The guard is changing in the tech sector and this, by sheer coincidence, seems to be happening at just the time that Europeans have lost touch with their central bankers. I heard a pundit on the TV yesterday talking of the “US taper tantrum of 18 months ago”. The taper tantrum was in 2013; rates began to rise 18 months ago. I still believe that it is the dynamic interplay between dividend yields and coupons that will determine the direction of risk asset prices and on that basis the prevailing fear of a massive switch in asset allocation out of equities remains an unlikely scenario. Where would the money want to go?

Timing is everything

Elsewhere, Volkswagen Leasing came to market with a three-tranche, €3.5bn bond deal. Nothing wrong with that and one cannot even complain about the pricing for with the €1.25bn two-year FRN at three-month Euribor plus 35bp, the €1.25bn four-year FRN at plus 45bp and the €1bn eight-year fixed at mid-swaps plus 93bp there was no sign of the pricing being squeezed until it croaks.

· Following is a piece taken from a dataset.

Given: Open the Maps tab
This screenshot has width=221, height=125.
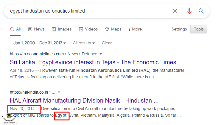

My gripe is about the pricing process. The bonds were priced at around 5:15pm, London time with a footnote that the bonds would be free to trade at today’s opening. At that time of the day, the traders had already closed their books and had turned their minds to the pub while investors were left with open overnight risk in deeply nervous markets which might, for all we know, have gone into meltdown in Asia this morning.

The argument by investment banks that institutional investors don’t care as the bonds would be in the index anyhow and therefore they bore no risk is ill considered and downright rude. Index risk might be ubiquitous but it is not the only risk around. I took a small jar with a fixed income portfolio manager last evening who actually commented on how everything is now priced compared to everything else and nothing on its own merit anymore.

Only if you’ve ever tried to get a firm overnight price from an investment bank do you find out how little they’d be prepared to leave themselves open to the vagaries of overnight shocks but they seem to have no qualms of doing that to their own clients.

In a more benign world, the lead managers would have suggested to the issuer that, given the late hour and the extreme volatility, the pricing of the deal be postponed until the morning and they would not have had the audacity to price a transaction after many of the clients had gone home, only to hang them out to dry overnight long of spread risk.

Whether a bond is going to enter an index or not and what the relevance of that index should be to the investors’ portfolios is for the investors to decide and not the syndicate desks. As far as the latter are concerned, each bond is a standalone security and it should be treated as such.

In the event nothing tragic has occurred but it is clear that lead managers and their syndicate groups need to review their market etiquette and remind themselves that investors are just as much their clients as are issuers. Looking at the lead group, I see firms and people there who should know better.

Alas, it is that time of the week again and all that remains is for me to wish you and yours a happy and peaceful weekend. It is month end and quarter end and next week the summer formally begins with the Canadians and their southern neighbours celebrating their national holidays. Tomorrow, July 1, is Canada Day. Lower down, July 4 used to be the day when hyphens were locked away. There were no Italian-Americans or Mexican-Americans or Irish-Americans. On July 4 there were just Americans. I hope that even in this new, strange Trumpian America that many of us fail to understand, July 4 will produce the same sense of unity. We can but hope. Saturday the Lions play and on Monday it’ll be “quiet please” in Wimbledon. Time to do all the ironing.